One of the things we proved in the DE course, was that $L^2(I) \subset L^1(I)$. I don't know very much linear algebra, and so most of this has been self-taught from online materials or discussed with a tutor, but it is my understanding that for any $L^p$ space, the only one on which an inner product is defined is for $p =2$. I.e., that $L^1$ does not have any inner product.
In our DE course, we worked almost exclusively with real numbers, and so within $L^2$ we defined the inner product as $\langle .,.\rangle: L^2 \times L^2 \rightarrow \mathbb{R}$, with $\langle f,g\rangle = \int_I fg$. I also know that any inner product space is a normed space, and the norm is defined $\|f\| = \sqrt{\langle f,f\rangle}$.
Given all of this, the part I am really not following is coming from my Fourier analysis course. We have defined the set $\mathcal{R} = \{f: S^1 \rightarrow \mathbb{C}: f \text{ is Riemann integrable}\}$. On this set we have said that there exists an inner product given by $$\langle f,g\rangle = \frac{1}{2\pi}\int_{-\pi} ^{\pi} f(\theta)\overline{g(\theta)} d\theta$$
This is really confusing me because apart from the function now being complex-valued (and having the constant term in front), it looks exactly like the inner product in the $L^2$ case. So now it seems like there is an inner product defined on $L^1$, and it is in fact the same as that for the $L^2$ case. But this seems like it is contradicting the fact that the $L^1$ space has no inner product? What exactly is going on here?

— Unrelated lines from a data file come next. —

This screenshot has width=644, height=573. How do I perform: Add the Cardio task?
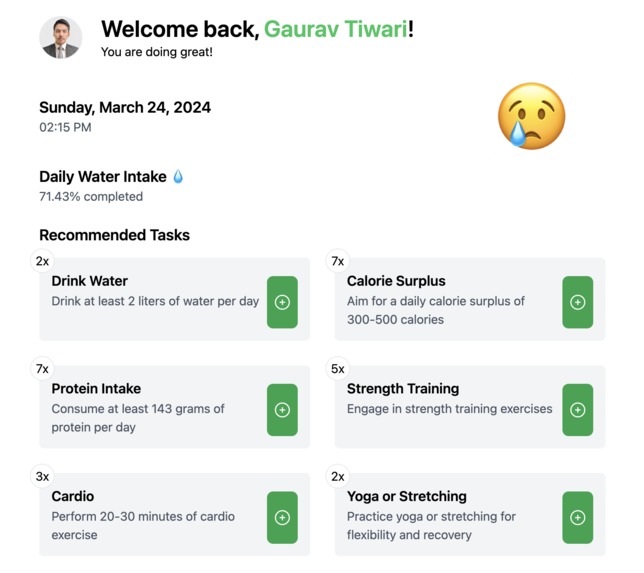[x=282, y=517]
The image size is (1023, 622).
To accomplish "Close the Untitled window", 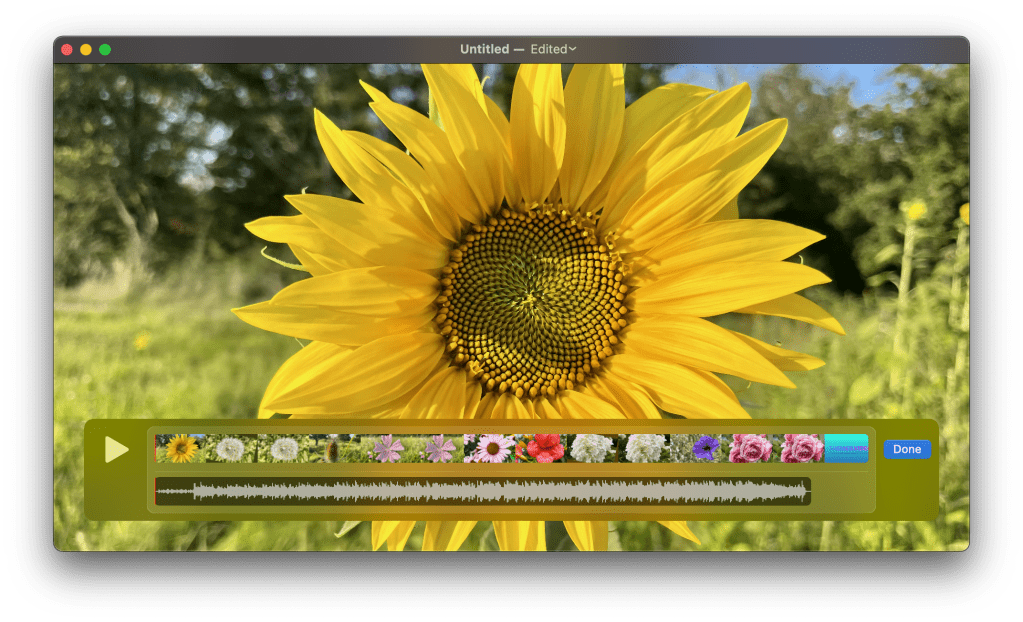I will pyautogui.click(x=66, y=47).
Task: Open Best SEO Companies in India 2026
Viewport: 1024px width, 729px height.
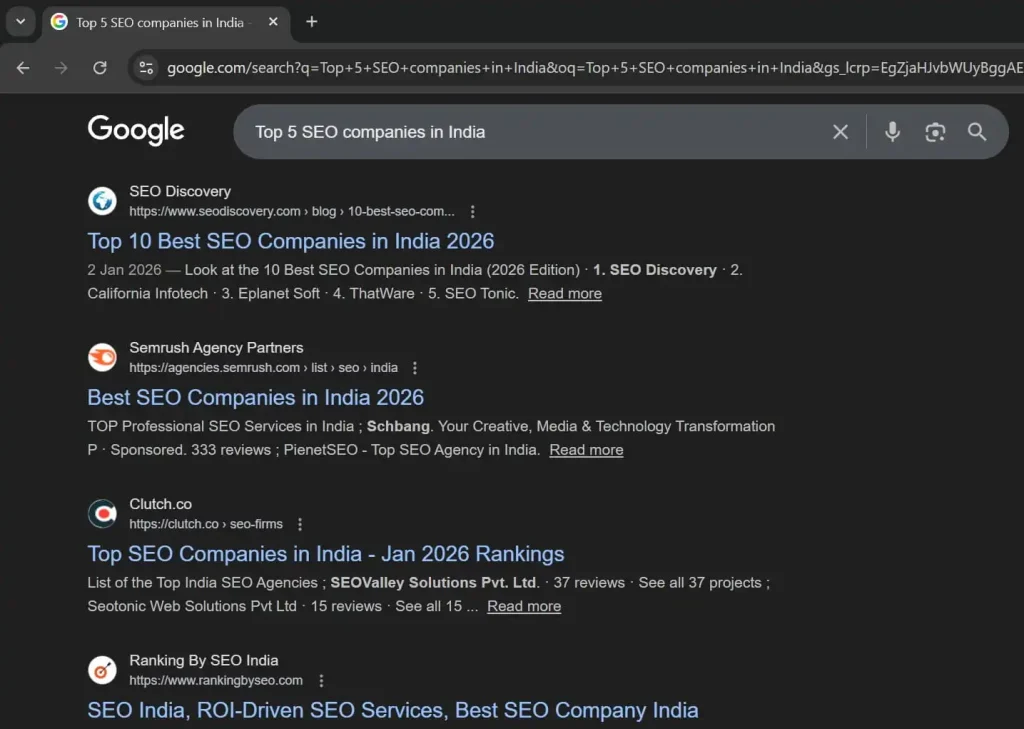Action: (255, 397)
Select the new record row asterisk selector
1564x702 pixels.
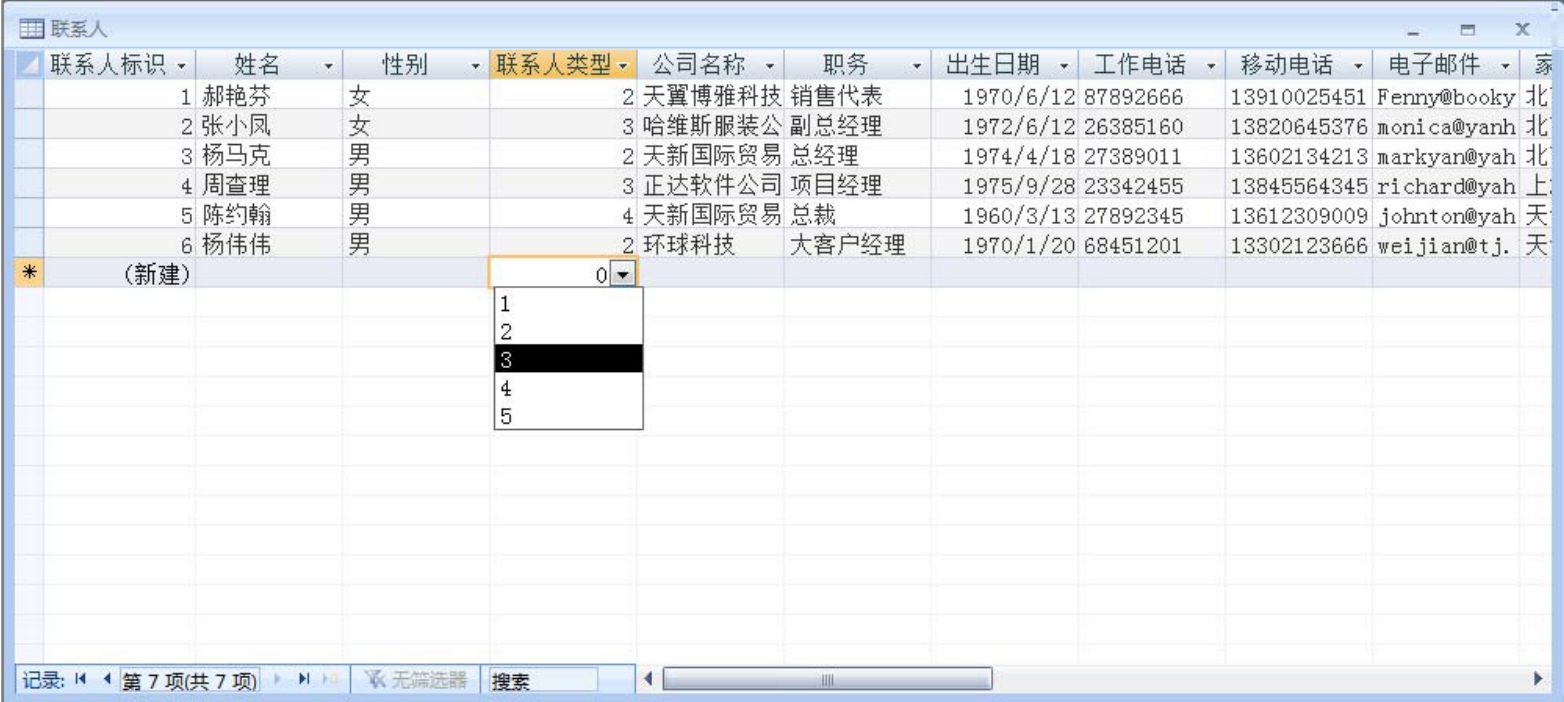coord(30,273)
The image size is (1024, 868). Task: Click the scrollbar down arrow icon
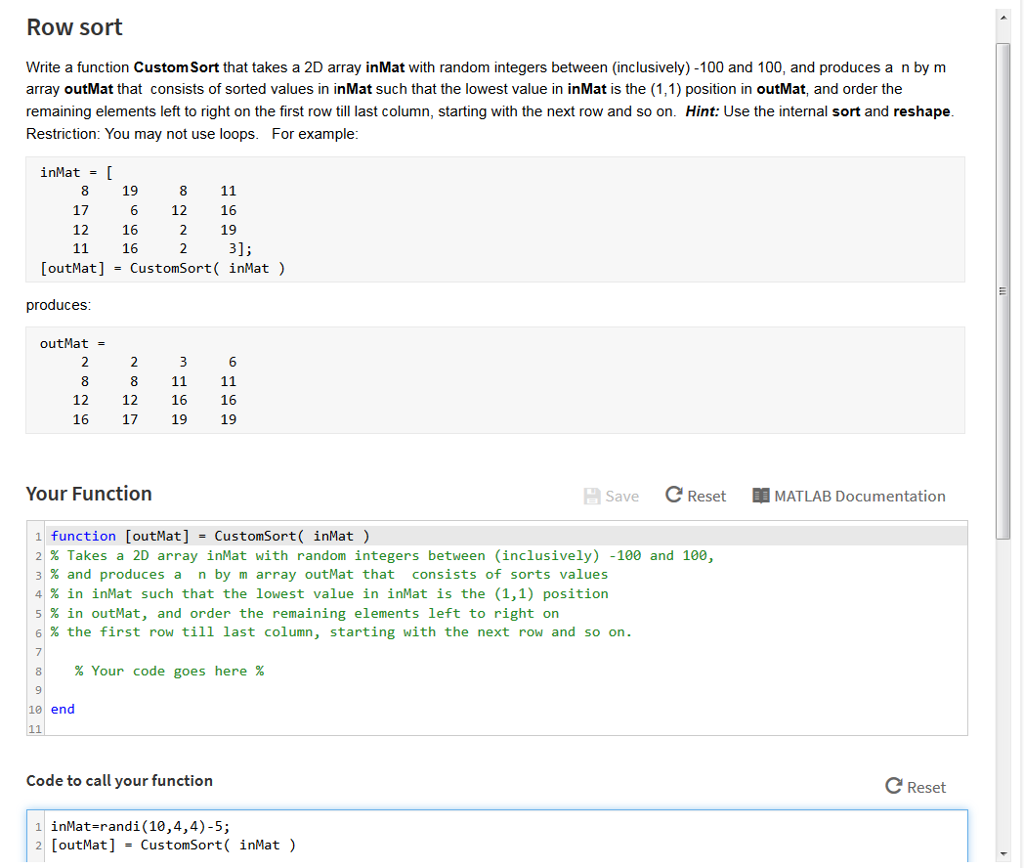click(x=1003, y=855)
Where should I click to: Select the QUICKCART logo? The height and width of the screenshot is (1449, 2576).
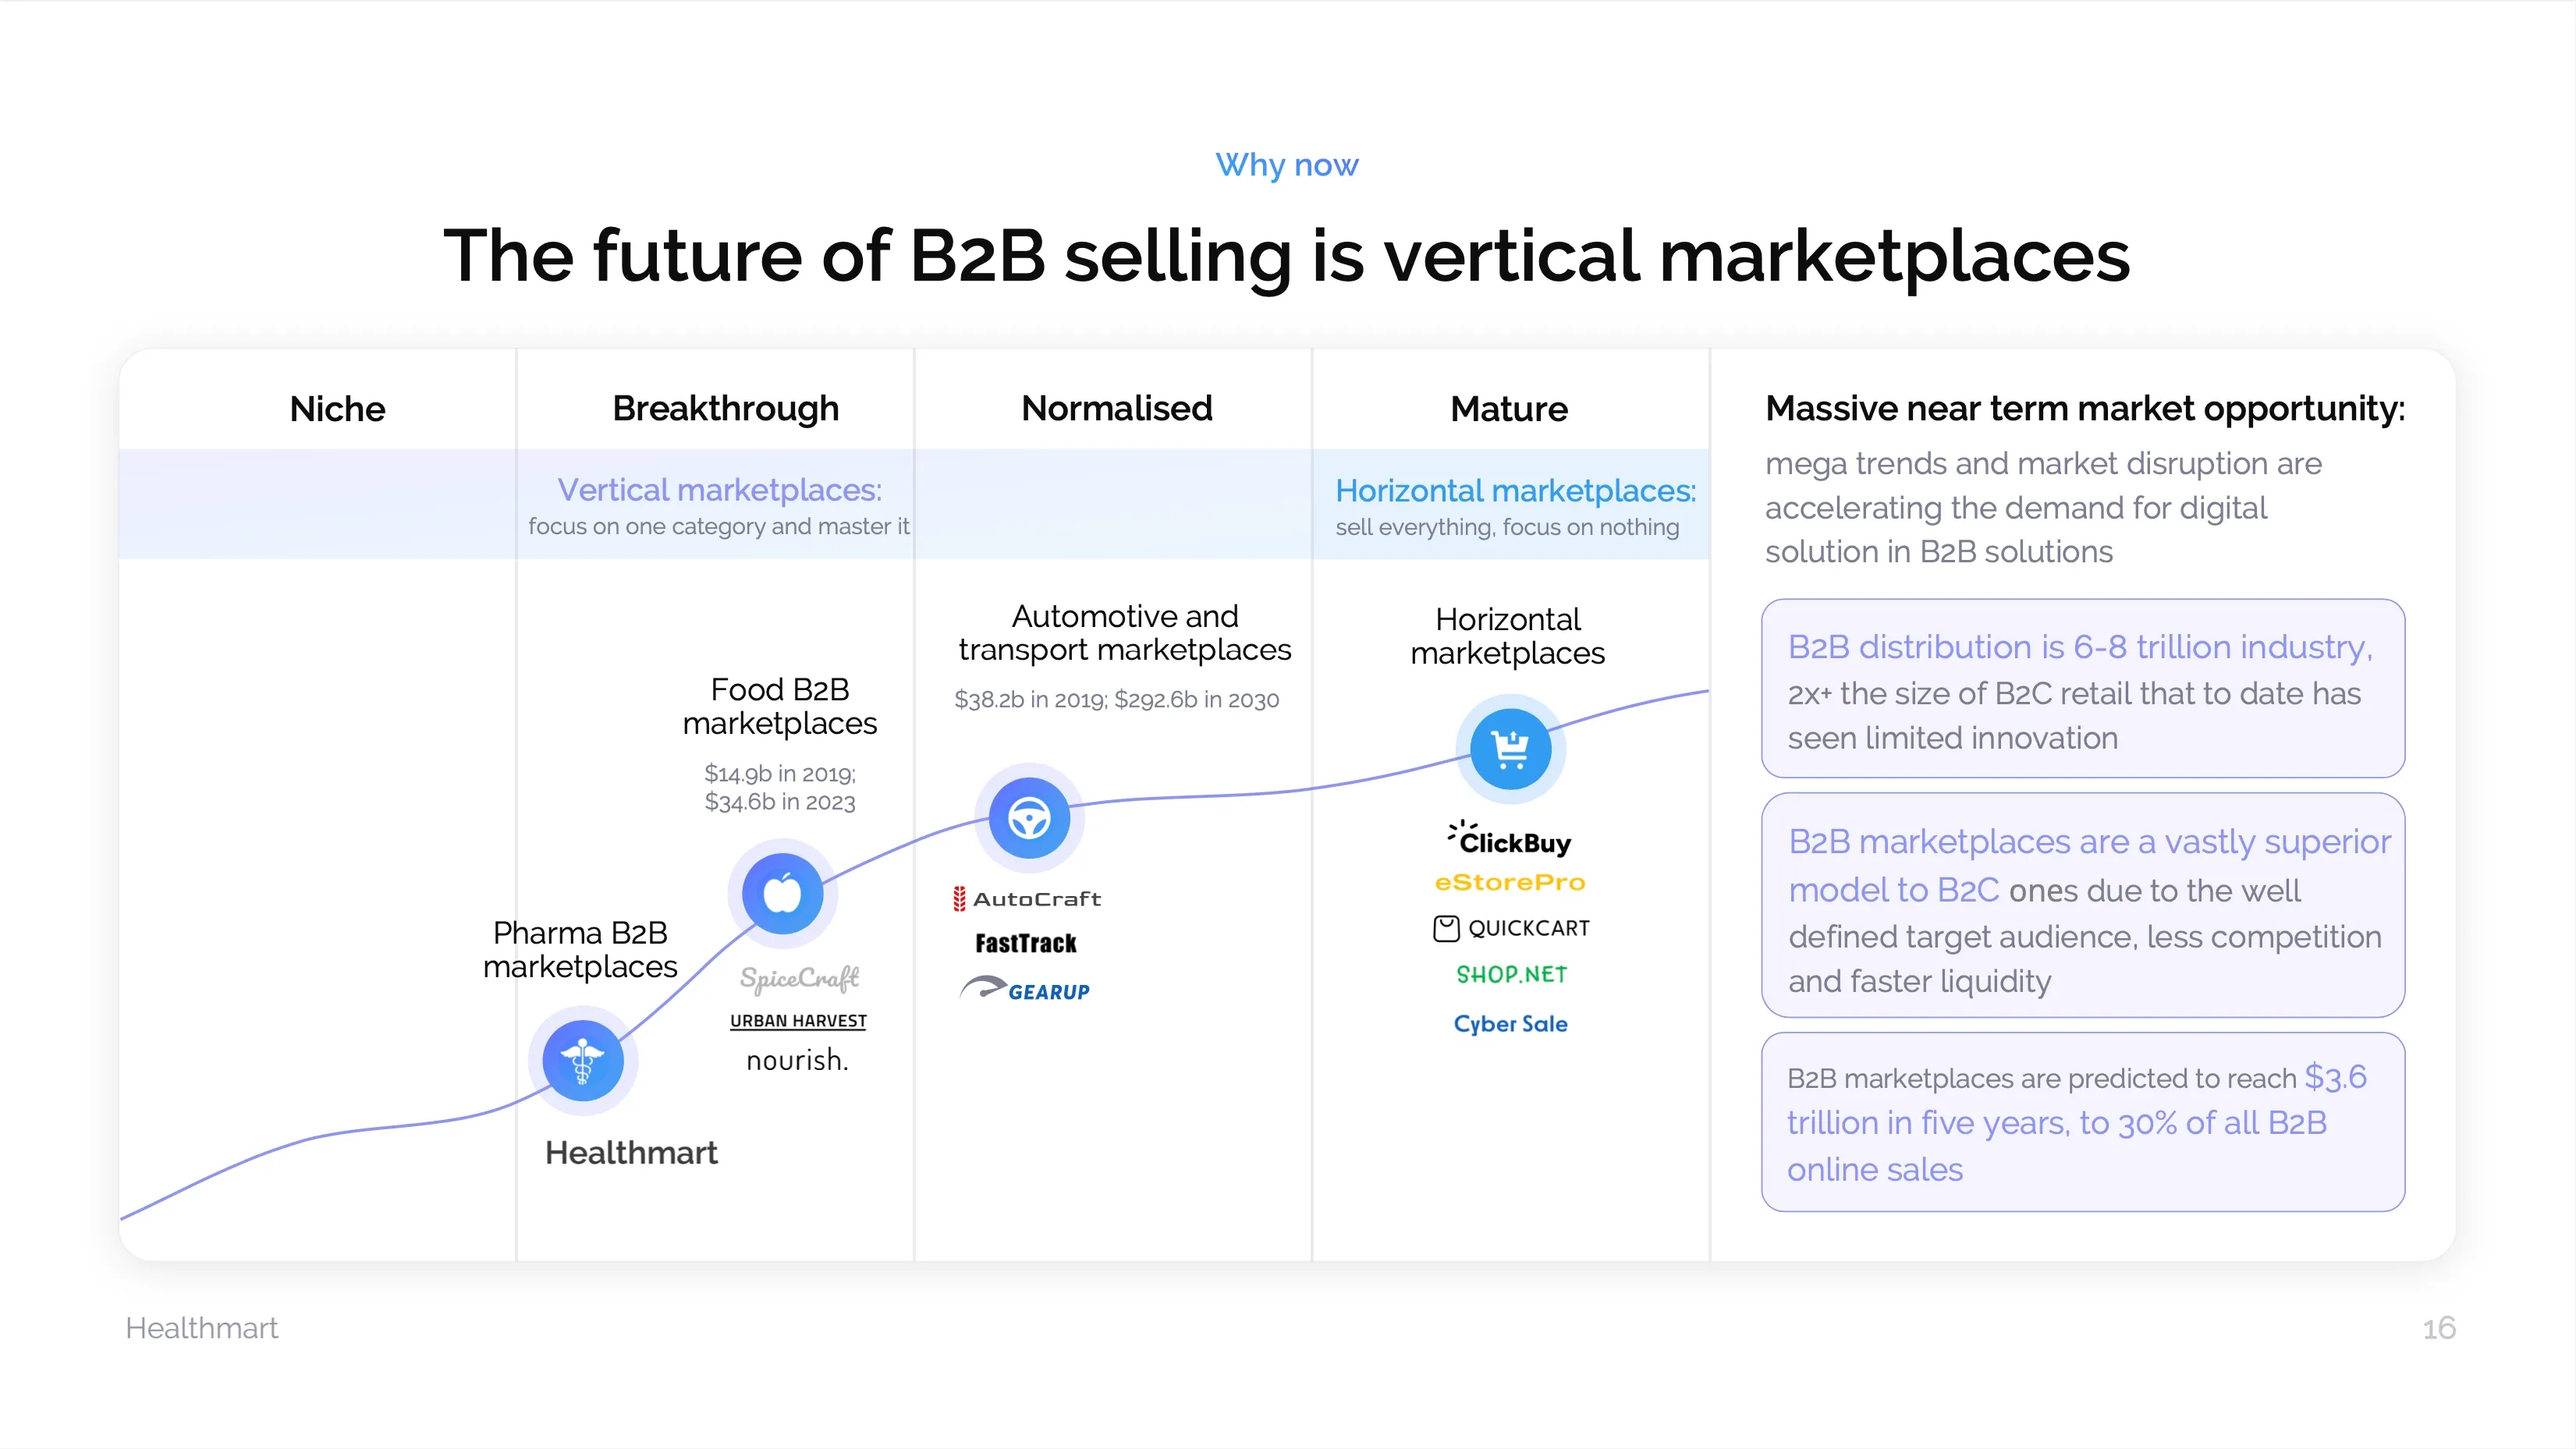[1511, 928]
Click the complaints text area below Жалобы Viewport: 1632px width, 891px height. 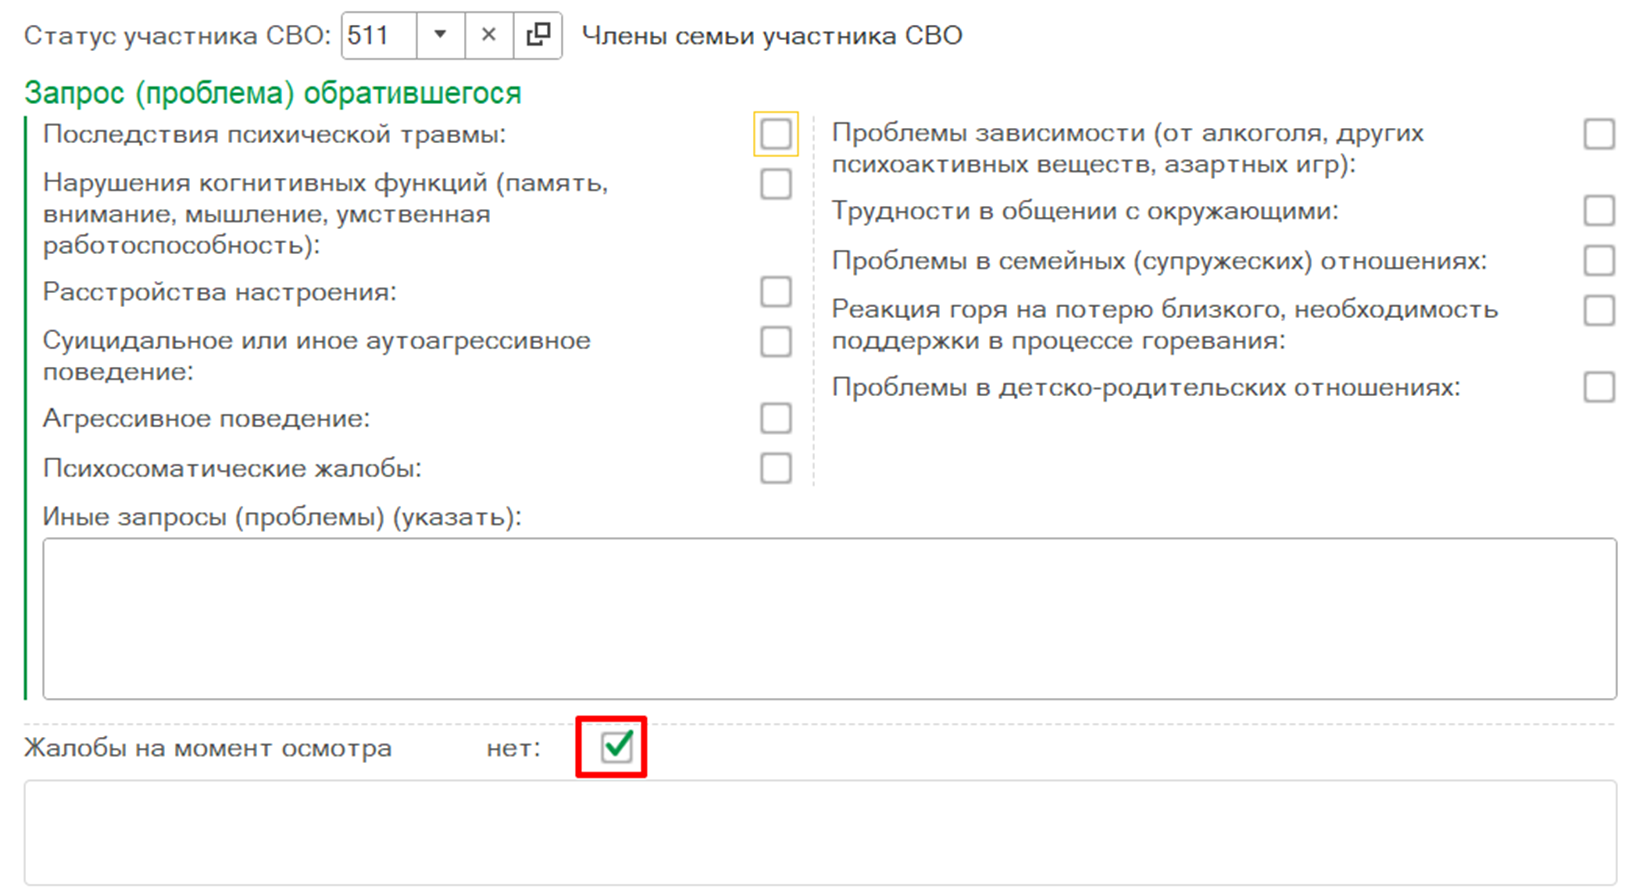pos(820,832)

I double-checked my notes and on video, and it really does seem like we are just asserting in the Fourier class that the functions are merely Riemann integrable. I was wondering if maybe it's because $L^1 \subset L^2$, since at least in real analysis, if $f$ is Riemann integrable, then so is $f^2$. But then because we proved $L^2 \subset L^1$, we would have $L^2(I) = L^1(I)$. And so again we have an inner product defined on $L^1$ because now we can just use the $L^2$ inner product! I am really not sure what is happening, but I understand that perhaps my lack of linear algebra knowledge is making me miss something extremely obvious. I would greatly appreciate any pointers as to where I am going wrong.
The spaces $L^1$ and $L^2$ are usually defined with respect to the Lebesgue integral. But your set $\mathcal{R}$ is defined to consist only of functions which are Riemann integrable. In particular, it can be shown that every Riemann integrable function is bounded, and so the space $\mathcal{R}$, although it is contained in $L^1$, is only a subset of it (and also of $L^2$). So you only have an inner product on a subset of $L^1$, and you will not be able to extend it to all of $L^1$.
It's probably more useful to view $\mathcal{R}$ as a subset of $L^2$, endowed with the (restriction of the) $L^2$ inner product.